Given Pliny's attested interest in Catullus of Verona, serious thought (and this brief introductory space) should be given to more plausible and solid suggestions about his ancestry, such as the advanced neoteric poet Caecilius of Novum Comum who is the subject of Catullus' poem 35, together with his incomplete epyllion on the Magna Mater and his gifted poetess girlfriend, the Sapphica puella / musa doctior, who may well be Lesbia herself before she ended up with Catullus.Appietas (talk) 01:23, 9 November 2008 (UTC)

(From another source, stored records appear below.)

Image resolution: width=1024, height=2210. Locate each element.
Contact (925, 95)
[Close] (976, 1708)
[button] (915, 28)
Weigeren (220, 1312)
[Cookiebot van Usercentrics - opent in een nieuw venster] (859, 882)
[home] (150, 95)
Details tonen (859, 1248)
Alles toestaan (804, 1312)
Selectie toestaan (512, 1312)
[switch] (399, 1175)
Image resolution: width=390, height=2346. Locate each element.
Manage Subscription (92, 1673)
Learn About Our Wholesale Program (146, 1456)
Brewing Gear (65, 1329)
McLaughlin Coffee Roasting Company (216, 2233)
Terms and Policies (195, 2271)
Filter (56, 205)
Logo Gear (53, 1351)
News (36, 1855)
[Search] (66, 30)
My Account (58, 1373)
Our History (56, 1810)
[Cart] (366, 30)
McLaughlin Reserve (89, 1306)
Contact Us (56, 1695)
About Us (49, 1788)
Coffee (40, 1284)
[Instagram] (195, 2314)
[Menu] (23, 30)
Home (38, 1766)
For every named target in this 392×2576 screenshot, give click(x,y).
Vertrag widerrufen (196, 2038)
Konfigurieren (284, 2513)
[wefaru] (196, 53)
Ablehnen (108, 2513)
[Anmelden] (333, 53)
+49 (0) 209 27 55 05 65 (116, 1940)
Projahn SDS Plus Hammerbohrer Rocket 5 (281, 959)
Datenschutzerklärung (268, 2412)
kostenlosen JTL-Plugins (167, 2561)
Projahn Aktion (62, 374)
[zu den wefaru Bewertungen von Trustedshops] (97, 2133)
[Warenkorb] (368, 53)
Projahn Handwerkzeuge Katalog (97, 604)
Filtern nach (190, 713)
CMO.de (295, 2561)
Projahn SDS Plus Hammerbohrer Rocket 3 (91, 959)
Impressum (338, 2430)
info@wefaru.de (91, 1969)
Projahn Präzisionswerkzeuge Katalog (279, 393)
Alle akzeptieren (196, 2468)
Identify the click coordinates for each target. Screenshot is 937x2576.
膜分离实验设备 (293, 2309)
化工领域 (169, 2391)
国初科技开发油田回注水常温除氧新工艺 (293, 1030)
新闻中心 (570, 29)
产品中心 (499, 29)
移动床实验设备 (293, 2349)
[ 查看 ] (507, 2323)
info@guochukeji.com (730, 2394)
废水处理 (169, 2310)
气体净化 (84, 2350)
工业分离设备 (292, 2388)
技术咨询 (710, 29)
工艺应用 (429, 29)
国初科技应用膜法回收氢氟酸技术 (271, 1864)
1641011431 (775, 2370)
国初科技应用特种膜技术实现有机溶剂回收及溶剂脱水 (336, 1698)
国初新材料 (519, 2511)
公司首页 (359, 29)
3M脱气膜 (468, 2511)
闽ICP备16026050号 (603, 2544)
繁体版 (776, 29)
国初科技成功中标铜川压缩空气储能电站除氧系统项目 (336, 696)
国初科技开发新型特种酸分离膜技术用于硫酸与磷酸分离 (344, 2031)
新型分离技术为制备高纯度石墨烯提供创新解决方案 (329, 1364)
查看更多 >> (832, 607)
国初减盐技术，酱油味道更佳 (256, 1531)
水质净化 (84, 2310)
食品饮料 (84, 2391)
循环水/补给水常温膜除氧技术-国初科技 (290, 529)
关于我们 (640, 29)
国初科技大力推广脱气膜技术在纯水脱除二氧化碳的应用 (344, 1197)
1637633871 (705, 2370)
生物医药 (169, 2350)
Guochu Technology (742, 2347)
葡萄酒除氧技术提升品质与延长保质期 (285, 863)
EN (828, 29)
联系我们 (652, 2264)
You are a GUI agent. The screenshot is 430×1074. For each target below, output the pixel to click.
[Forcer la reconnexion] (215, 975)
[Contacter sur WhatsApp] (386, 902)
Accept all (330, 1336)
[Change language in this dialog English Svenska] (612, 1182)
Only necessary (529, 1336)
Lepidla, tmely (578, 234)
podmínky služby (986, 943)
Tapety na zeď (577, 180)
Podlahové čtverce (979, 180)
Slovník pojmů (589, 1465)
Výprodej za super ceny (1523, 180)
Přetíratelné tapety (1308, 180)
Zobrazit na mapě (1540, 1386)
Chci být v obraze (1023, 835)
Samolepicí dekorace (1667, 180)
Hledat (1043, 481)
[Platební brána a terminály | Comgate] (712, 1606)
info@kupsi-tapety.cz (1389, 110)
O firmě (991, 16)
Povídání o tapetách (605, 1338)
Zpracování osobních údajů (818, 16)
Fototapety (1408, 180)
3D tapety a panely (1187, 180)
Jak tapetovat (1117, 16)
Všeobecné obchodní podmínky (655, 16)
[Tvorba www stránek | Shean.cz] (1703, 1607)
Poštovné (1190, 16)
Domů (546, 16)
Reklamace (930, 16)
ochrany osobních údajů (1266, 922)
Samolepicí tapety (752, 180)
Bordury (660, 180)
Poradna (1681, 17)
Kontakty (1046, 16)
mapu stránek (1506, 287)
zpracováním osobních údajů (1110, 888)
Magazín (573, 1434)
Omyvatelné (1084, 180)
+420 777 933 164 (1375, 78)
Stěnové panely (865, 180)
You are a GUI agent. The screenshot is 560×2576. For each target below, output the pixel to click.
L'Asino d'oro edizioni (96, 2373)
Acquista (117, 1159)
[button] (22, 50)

Hello Mr. Appietas. In all this sprawling discussion I can probably address your suggestions easiest if you might still be interested (which you may not be). At the top of the page it says: "This is not a forum for general discussion about the article's subject." We try not to insert our own opinions (not always possible) but to present the ideas of the sources. In academic terms, this is not an original paper, only a paper. So, all we are doing is recapitulating known ideas and sources. Your opinions are impressive and learned but until you cite some sources, only your opinions. Everyone is encouraged to work on the article. The idea is, you have to do better than what was there. Best wishes.Dave (talk) 21:50, 18 May 2009 (UTC)

Vera gloria[edit]

Sad to say (I enjoy my myths as much as anyone) the supposed vera gloria quotation as presented is just a myth. Pliny the elder said no such thing as far as I can find out. The expression is parroted for some 200 years or more but none of the instances give a proper citation. All they say is "Pliny" or "an ancient author". The expression is like something said by Pliny the Younger in a letter concerning his uncle. So if you don't mind, in the spirit of Wikipedia, which insists on citations, I am going to put what Pliny the Younger said in there. It is a fine saying indeed but there is no evidence the elder ever said it. If you find any we can put the citation back and I will be as happy as anyone about it, since, as I say, I enjoy our myths as well.Dave (talk) 04:08, 19 May 2009 (UTC)

Off-topic tag[edit]

This article is about Pliny the Elder. For methods and history of gold-mining, see under gold-mining. For Roman methods presented in Historia Naturalis, see under Historia Naturalis. Any comments? What are we going to do with this extraneous section, which lengthens the article, taking up all Pliny's living space?Dave (talk) 03:55, 20 May 2009 (UTC)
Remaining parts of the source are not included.